Keswick is home to a Cumberland sausage recipe which is more than 120 years old and has found fame in New York.
Steve Clark co-owns The Kingfisher fish and chip restaurant in Keswick’s Main Street with his twin brother Andrew.
Their father ran a shop in Station Street called Michael’s Butchers, from 1984 to 2006.
Steve and Andy took on The Kingfisher 10 years ago, and Steve has been making Cumberland sausages for the shop at his butcher’s unit in High Hill for the past eight years.
“After my dad retired in 2006, I wanted a fresh challenge, so I went to work on a deer farm near Penrith. That’s where I learned to butcher meat,” said Steve.
He said the opportunity to take on running The Kingfisher was offered to the brothers by a friend their dad had known all his life.
“In early 2010, Mick Taylor, who owns the Old Keswickian fish and chip shop, asked if we wanted to take on this business.
“When we started here, we kept getting asked about the Cumberland sausage from my dad’s butcher’s.
“I would make it at the deer farm and then bring it over to The Kingfisher.
“Now, we sell the Cumberland sausages in the chip shop, in Keswick guest houses, and at hotels like Morrel’s who use them for breakfasts. The Square Orange even use the sausages to make meatballs.”

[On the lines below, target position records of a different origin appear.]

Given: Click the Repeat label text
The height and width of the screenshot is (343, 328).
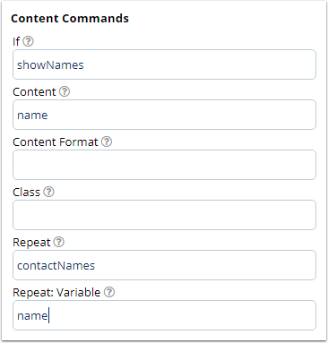Looking at the screenshot, I should pyautogui.click(x=31, y=243).
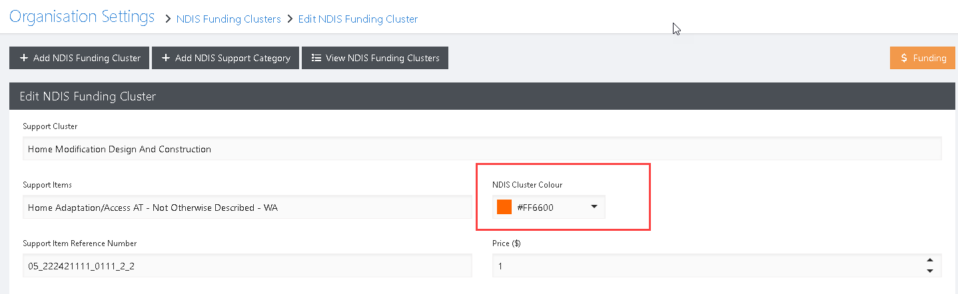The image size is (958, 294).
Task: Select the #FF6600 hex value in colour combo
Action: [x=535, y=208]
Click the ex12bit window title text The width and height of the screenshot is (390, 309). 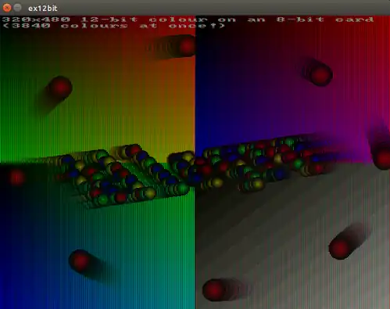(43, 9)
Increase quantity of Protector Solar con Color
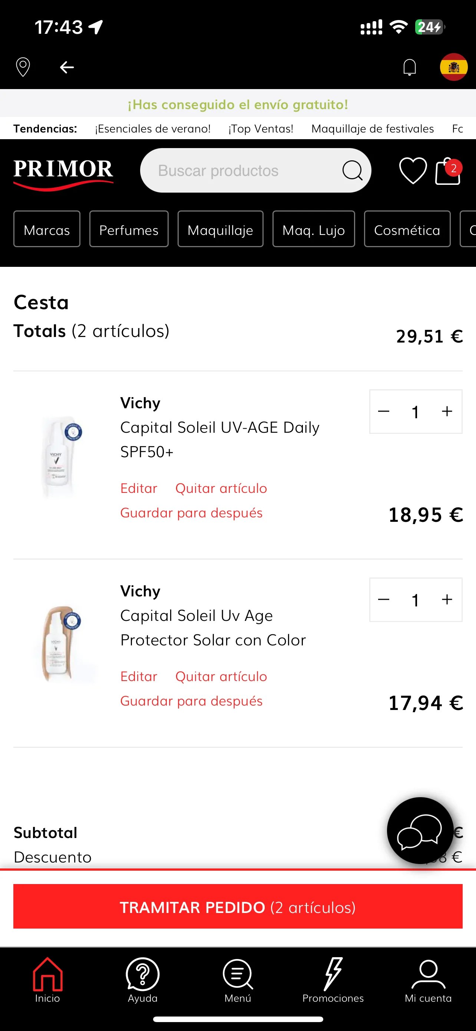The height and width of the screenshot is (1031, 476). (x=447, y=600)
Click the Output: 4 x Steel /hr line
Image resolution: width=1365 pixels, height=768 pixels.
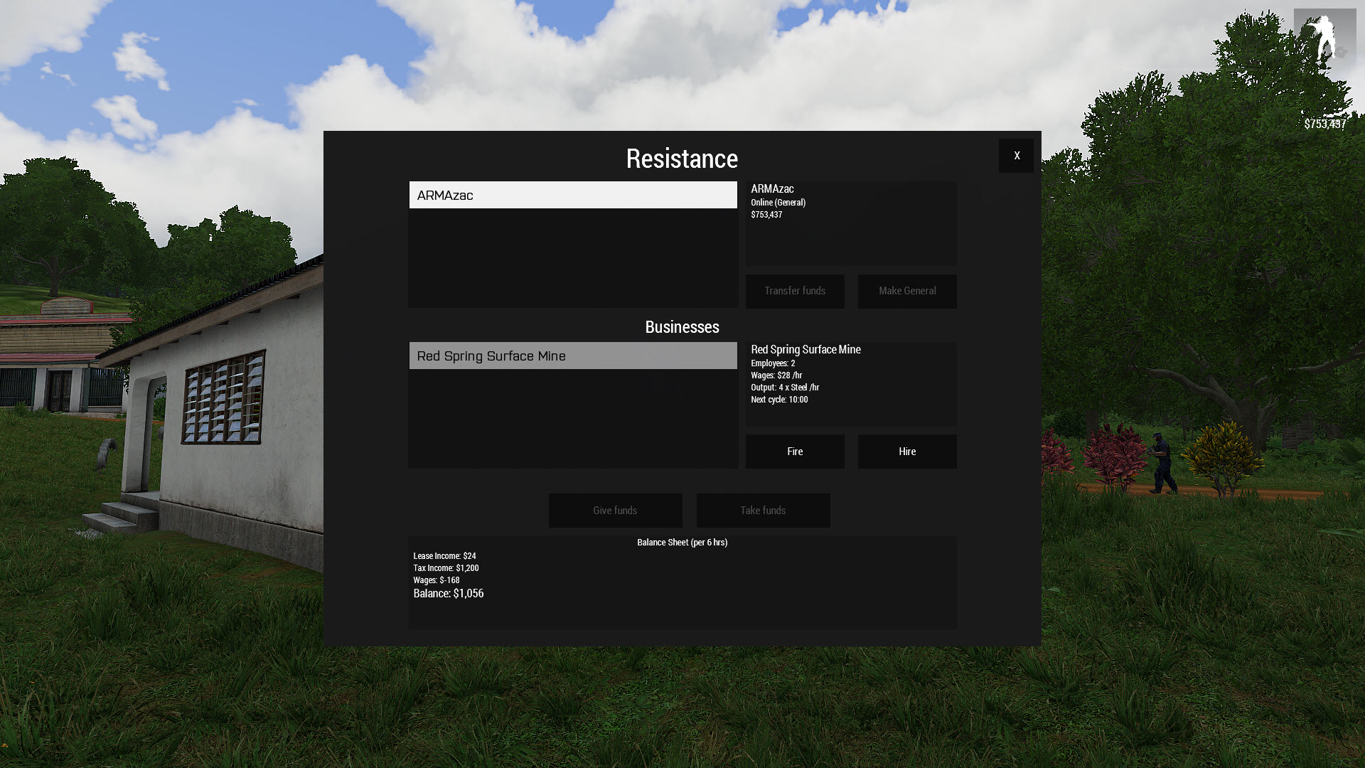point(785,388)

The secret recipe comes from Peter Myers, a butcher who moved to New York to set up his own English deli, Myers of Keswick, and who was a good friend of Steve and Andy’s dad.

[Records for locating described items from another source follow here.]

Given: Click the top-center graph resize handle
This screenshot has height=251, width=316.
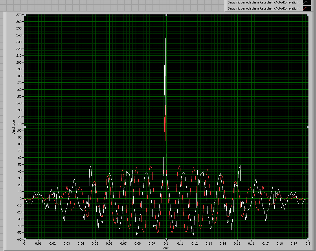Looking at the screenshot, I should (x=166, y=15).
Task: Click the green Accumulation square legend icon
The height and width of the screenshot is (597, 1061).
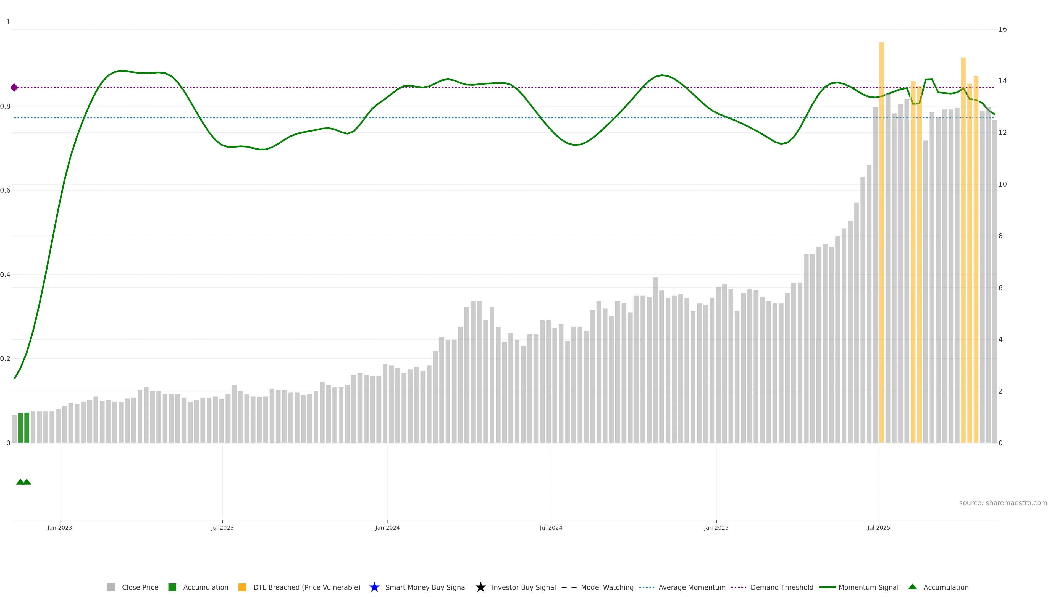Action: coord(172,587)
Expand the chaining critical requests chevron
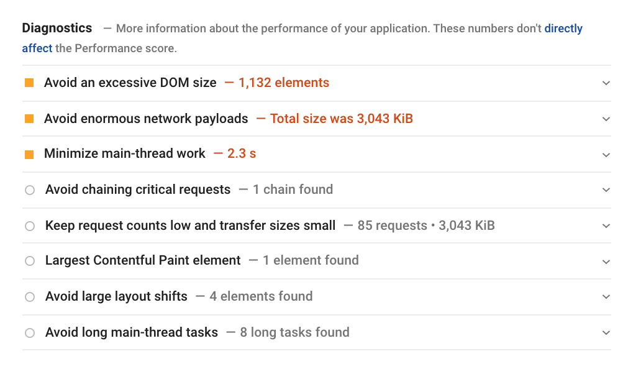 (606, 190)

Steve added: “In the mid-90s, I went out to New York to learn about making pork pies from Peter.
“He had started selling Cumberland sausages in the US, but wanted someone in Keswick to have his authentic recipe. He was Keswick born and bred.
“Peter taught me very well because, in 2003, years after I came home from New York, we won a pork pie competition in Yorkshire,” said Steve.

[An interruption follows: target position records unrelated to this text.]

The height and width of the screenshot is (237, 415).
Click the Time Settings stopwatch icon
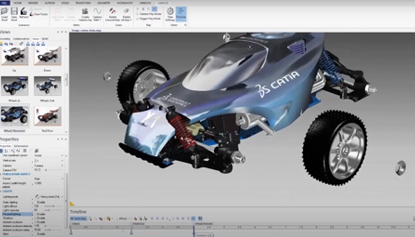point(170,14)
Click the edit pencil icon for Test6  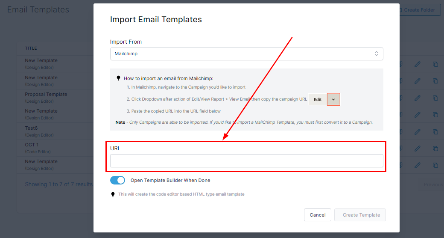click(418, 131)
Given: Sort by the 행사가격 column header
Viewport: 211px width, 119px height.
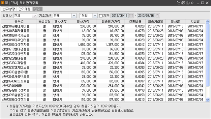Looking at the screenshot, I should click(83, 21).
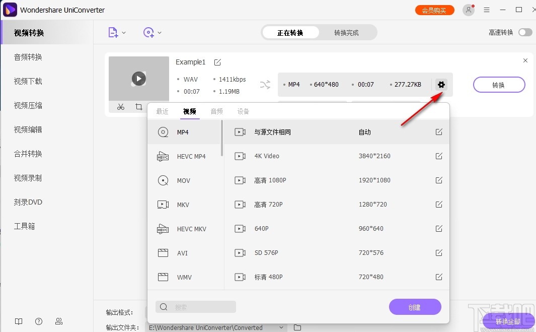Toggle the 高速转换 switch on

pos(525,32)
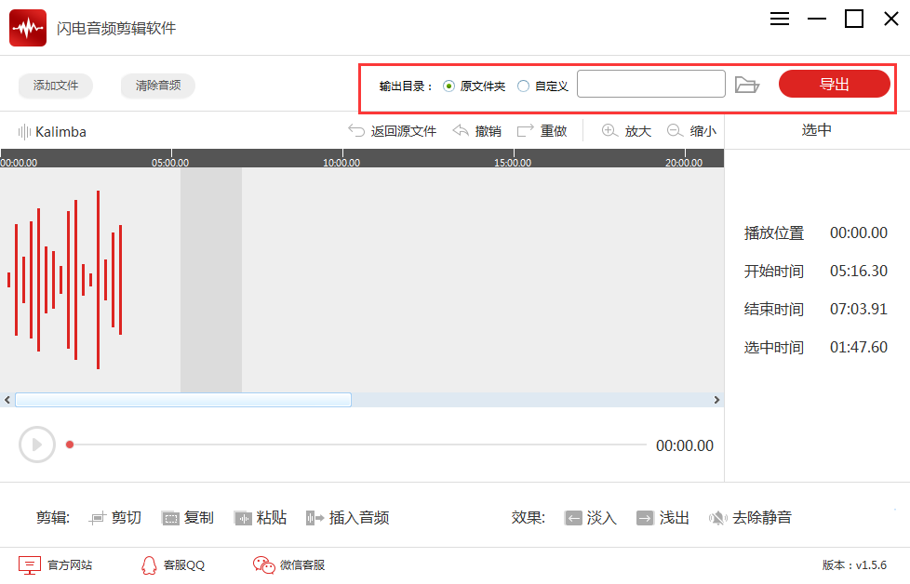The width and height of the screenshot is (910, 584).
Task: Click the output directory path field
Action: coord(651,84)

Peter inherited his Cumberland sausage recipe from his grandfather, William Mather Myers.
“William Myers bought a butcher’s shop at 8, Station Street from Tom Pait in the early 1900s,” said Steve.
“In those days, when you bought a butcher’s shop in Cumbria, you also bought the shop’s Cumberland sausage recipe, so the recipe is at least 120 years old.”
Steve said that when he was in New York, Peter taught him the secret recipe.
“Peter set up Myer’s of Keswick in July, 1985. The Cumberland sausages took a while to get off the ground,” he said. “He started with a shop in Greenwich Village but was soon selling to customers from all around Manhattan.
“He gave me the recipe and told me not to give it to anyone else. All I’ll tell you about it is a true Cumberland sausage should have a peppery edge to it.”
Steve made a customised recipe Cumberland sausage and mash for his sister Louisa’s wedding in 2004.
“I made a sausage for her which was based on the original Cumberland but with added extras. Some people at the wedding, including Louisa’s husband Ian, kept asking for it afterwards and we’ve been selling it here ever since,” he said.
He added: “Peter has the same passion for sausages as me and my dad. Now he is living in Keswick, we often go out on road trips round Cumbria to try other sausages. Peter will tell you he’s tried every one in Europe, but ours is the best, no doubt.”
Peter’s daughter Jenny now runs the business in New York.